La prima, la versione in prosa del racconto si accompagna a una versione per il teatro che sembra essere ancora più introspettiva che il racconto in se stesso; la seconda, è una storia senza una trama evidente eccetto le visite misteriose che la protagonista, Kay Gonda (una famosa attrice), fa ad alcuni suoi ammiratori che le hanno scritto una lettera per farsi aiutare da loro.

Non c’è un ordine cronologico definito, le visite che fa ai suoi ammiratori potrebbero essere messe in altro ordine, eccetto l’ultima, senza cambiare il significato né la suspense di questa non-storia.
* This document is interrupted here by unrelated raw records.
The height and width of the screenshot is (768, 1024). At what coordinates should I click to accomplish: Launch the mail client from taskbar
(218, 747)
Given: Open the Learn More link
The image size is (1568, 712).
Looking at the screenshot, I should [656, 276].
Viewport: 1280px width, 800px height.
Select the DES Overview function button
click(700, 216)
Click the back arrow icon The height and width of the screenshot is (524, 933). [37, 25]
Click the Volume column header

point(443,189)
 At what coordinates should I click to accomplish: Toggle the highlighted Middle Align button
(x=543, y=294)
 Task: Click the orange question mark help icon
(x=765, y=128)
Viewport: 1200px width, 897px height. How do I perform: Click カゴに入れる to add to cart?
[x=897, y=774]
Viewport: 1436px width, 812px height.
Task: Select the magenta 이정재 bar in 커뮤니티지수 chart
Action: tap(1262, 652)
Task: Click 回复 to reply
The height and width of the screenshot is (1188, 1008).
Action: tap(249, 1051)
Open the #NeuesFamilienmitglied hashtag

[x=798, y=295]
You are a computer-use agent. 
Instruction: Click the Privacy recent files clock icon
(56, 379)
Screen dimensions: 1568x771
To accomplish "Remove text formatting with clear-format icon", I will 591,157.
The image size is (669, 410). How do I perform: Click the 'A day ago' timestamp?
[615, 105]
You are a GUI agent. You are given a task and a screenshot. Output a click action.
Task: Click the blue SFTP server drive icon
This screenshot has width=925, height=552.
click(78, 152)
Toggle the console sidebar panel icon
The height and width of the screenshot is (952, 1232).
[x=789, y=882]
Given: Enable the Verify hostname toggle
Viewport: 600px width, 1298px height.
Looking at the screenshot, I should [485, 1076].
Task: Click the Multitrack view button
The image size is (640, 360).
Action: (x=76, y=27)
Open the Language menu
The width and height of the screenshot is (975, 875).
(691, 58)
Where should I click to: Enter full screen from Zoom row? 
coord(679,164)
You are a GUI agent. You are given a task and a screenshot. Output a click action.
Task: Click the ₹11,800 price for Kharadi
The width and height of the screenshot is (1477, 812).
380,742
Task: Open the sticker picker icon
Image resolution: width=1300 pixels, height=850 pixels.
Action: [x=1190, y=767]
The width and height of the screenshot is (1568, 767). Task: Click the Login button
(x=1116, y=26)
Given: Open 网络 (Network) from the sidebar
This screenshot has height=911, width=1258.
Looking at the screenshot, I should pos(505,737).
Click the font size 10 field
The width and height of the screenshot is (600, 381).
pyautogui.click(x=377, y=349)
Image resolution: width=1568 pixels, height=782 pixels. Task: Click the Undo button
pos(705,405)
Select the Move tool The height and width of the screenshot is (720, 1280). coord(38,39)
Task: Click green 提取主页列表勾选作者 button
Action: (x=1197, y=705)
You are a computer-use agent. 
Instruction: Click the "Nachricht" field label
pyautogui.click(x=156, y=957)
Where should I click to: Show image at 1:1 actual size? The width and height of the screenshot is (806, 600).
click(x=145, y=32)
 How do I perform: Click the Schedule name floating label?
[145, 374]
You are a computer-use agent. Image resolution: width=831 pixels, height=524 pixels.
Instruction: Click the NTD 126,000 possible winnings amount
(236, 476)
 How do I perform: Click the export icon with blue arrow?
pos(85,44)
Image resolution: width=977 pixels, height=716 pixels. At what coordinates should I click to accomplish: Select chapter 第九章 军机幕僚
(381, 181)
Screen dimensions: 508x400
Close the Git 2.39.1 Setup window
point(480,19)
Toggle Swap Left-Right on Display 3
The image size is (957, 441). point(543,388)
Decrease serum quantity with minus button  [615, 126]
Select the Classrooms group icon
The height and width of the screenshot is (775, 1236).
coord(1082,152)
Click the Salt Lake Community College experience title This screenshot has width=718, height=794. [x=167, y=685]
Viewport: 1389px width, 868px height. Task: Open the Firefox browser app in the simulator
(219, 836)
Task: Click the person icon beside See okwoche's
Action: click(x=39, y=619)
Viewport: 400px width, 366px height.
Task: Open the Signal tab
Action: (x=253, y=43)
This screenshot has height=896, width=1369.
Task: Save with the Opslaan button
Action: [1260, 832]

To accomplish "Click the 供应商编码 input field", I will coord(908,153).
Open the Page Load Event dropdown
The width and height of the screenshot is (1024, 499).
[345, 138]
Eppure, è forse proprio questa assenza di ordine a dare tali incontri un significato che supera la narrazione in se stessa per consentire al lettore di entrare nella condizione psicologica di ciascun personaggio oltre che in quella di Kay Gonda.

Ogni incontro è prima di tutto l’incontro con la solitudine di ciascuno sebbene per diversi motivi; è anche la storia di come affrontare i problemi degli altri e il lettore vedrà come le risposte degli ospiti accresceranno il senso di solitudine della protagonista.

Il finale della narrazione offre quelle informazioni negate al lettore all’inizio. Ayn Rand, grazie a questa tecnica, concentra l’attenzione sul vuoto di una società auto-referenziale.

Questo sentimento è persino più accresciuto nella versione per il teatro nella quale il linguaggio diviene più efficace della descrizione e ogni lettore non è altro che lo spettatore delle sue proprie mancanze.